━━━━━ DATA EXTRACT ━━━━━

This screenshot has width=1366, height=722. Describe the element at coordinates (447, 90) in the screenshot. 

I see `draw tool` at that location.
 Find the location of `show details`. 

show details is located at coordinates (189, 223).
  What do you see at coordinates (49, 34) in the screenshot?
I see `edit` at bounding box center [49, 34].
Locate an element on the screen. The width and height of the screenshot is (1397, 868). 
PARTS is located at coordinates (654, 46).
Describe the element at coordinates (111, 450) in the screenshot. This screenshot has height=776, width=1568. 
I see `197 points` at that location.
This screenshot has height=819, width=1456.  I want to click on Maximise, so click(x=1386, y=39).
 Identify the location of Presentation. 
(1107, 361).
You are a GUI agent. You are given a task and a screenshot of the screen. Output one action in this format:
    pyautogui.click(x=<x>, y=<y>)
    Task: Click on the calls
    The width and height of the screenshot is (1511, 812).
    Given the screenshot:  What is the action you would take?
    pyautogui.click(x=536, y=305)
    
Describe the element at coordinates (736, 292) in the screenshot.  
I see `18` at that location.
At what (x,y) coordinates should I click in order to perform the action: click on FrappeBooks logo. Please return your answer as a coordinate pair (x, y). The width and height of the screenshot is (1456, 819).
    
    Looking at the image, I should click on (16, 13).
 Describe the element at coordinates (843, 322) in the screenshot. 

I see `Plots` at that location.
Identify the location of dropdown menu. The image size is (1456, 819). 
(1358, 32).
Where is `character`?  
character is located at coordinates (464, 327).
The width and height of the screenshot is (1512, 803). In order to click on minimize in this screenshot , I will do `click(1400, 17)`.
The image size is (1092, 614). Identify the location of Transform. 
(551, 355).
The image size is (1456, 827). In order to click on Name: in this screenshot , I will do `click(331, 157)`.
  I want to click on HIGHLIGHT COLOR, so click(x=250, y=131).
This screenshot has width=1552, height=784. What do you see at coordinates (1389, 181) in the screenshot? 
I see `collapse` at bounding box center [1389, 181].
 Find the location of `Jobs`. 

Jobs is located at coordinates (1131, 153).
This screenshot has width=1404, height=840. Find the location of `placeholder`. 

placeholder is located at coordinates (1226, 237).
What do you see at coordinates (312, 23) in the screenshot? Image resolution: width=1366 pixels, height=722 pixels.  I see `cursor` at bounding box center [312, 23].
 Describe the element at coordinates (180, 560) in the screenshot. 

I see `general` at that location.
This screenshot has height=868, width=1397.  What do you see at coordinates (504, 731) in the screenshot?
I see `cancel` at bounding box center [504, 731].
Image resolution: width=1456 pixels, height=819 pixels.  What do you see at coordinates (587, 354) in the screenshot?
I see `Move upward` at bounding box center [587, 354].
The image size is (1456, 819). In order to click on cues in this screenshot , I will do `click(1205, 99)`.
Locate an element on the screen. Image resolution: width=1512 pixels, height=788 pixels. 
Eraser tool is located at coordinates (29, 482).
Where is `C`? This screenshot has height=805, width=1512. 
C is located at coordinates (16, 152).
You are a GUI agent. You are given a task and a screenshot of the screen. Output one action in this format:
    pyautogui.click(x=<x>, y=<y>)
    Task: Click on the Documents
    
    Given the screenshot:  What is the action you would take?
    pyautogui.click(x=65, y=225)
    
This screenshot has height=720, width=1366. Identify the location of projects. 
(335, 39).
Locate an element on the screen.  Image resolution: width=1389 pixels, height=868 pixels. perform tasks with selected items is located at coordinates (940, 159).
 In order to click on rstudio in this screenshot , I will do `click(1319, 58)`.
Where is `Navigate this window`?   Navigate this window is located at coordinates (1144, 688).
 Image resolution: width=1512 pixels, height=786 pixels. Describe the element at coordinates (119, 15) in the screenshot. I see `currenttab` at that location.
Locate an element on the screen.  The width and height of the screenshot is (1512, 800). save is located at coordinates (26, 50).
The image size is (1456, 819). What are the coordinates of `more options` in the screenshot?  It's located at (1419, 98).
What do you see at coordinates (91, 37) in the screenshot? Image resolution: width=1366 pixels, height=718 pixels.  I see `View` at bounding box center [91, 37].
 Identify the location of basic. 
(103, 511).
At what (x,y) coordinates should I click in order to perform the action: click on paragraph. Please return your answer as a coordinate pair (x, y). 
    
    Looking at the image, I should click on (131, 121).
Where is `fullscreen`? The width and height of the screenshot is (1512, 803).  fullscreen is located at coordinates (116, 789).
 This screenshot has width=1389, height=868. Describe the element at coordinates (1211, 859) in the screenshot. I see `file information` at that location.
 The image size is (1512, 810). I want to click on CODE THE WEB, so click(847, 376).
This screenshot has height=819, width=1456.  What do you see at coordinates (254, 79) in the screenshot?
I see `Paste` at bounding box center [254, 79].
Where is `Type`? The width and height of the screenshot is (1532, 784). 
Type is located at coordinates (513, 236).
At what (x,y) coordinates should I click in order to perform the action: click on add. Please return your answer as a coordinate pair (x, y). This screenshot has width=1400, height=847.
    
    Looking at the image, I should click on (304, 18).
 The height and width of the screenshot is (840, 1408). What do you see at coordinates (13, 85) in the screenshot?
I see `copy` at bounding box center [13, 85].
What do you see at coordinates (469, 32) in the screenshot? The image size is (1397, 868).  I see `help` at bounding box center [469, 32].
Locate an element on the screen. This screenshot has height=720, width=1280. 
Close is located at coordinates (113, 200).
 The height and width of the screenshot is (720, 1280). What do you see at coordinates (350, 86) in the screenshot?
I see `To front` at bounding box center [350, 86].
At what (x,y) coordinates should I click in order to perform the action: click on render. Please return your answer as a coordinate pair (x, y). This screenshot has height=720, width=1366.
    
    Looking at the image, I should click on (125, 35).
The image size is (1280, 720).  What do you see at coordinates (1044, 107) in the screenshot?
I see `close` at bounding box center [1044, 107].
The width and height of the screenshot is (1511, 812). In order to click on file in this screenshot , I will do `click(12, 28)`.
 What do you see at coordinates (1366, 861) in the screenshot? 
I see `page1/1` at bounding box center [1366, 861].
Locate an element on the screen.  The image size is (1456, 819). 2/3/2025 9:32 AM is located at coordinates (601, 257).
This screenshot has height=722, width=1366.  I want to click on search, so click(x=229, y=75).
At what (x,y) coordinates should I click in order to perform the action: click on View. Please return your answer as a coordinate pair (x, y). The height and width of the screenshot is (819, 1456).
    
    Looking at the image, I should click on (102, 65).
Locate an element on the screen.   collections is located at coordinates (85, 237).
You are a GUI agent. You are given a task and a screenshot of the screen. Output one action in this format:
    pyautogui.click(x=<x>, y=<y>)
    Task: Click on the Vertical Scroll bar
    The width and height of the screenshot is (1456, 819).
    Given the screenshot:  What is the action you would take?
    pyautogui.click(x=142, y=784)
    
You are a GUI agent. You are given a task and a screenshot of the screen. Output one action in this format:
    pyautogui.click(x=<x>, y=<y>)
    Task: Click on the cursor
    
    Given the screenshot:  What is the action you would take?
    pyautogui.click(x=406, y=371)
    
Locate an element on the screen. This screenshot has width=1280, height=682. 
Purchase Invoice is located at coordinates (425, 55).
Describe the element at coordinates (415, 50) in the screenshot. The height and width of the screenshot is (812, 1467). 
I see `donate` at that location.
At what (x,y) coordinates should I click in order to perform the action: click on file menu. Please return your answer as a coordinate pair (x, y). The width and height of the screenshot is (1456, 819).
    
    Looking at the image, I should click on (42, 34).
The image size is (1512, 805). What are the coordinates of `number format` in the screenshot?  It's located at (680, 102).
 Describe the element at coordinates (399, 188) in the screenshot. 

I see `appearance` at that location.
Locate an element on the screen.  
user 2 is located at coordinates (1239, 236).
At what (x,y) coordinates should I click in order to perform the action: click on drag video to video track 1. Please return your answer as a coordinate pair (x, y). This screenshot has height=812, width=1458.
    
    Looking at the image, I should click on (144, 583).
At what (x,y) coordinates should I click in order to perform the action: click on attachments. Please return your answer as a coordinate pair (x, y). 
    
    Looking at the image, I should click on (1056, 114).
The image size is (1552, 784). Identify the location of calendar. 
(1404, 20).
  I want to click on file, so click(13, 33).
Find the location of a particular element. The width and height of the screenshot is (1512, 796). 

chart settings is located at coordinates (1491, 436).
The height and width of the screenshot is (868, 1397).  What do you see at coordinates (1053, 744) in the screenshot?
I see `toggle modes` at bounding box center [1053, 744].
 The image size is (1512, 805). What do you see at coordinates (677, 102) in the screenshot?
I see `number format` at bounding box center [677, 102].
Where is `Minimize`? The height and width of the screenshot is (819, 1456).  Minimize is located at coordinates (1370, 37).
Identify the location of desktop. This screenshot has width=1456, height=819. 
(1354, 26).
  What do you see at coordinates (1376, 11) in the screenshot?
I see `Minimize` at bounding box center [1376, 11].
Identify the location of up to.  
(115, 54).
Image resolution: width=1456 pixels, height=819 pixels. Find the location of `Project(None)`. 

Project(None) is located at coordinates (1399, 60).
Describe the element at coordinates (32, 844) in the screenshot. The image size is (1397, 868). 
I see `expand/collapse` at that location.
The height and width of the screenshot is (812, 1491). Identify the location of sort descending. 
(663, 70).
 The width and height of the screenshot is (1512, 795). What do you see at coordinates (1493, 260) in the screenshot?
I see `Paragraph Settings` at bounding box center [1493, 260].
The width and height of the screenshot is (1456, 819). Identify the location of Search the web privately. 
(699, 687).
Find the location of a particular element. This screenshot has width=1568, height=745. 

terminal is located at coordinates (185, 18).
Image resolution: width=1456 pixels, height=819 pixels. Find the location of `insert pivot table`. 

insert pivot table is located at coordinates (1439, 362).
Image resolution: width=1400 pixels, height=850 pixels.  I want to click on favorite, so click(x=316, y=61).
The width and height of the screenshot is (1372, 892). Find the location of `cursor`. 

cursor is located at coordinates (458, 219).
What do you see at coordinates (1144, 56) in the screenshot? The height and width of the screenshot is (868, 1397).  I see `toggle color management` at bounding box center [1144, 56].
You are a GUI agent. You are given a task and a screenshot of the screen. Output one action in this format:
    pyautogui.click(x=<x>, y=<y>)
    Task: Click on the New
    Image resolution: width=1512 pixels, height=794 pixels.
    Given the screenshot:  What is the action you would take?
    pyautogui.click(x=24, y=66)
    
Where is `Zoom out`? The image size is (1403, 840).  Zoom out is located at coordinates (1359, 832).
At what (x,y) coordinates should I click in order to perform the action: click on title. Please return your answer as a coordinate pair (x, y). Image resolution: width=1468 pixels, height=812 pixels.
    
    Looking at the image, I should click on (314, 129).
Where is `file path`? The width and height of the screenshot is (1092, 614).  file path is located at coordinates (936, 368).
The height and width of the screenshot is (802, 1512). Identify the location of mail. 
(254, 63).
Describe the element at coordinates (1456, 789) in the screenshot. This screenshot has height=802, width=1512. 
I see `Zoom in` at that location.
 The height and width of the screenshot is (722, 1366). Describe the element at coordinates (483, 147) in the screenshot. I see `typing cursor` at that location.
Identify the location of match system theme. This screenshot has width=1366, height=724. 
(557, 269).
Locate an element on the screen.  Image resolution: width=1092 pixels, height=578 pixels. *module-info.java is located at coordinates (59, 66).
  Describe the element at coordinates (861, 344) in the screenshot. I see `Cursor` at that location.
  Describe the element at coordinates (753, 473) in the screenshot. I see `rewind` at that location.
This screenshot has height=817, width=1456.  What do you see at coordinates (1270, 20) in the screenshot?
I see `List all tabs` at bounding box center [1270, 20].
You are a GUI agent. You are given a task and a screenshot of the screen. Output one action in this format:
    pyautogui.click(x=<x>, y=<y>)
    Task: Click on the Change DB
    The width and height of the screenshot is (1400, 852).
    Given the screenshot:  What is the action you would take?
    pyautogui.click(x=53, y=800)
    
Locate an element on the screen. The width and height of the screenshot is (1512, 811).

━━━━━

● INSTRUCTION
Copy out verbatim the lines above, starting with the first and ending with the line that contains "PARTS is located at coordinates (654, 46).", including both of these.

● TASK ANSWER
This screenshot has width=1366, height=722. Describe the element at coordinates (447, 90) in the screenshot. 

I see `draw tool` at that location.
 Find the location of `show details`. 

show details is located at coordinates (189, 223).
  What do you see at coordinates (49, 34) in the screenshot?
I see `edit` at bounding box center [49, 34].
Locate an element on the screen. The width and height of the screenshot is (1397, 868). 
PARTS is located at coordinates (654, 46).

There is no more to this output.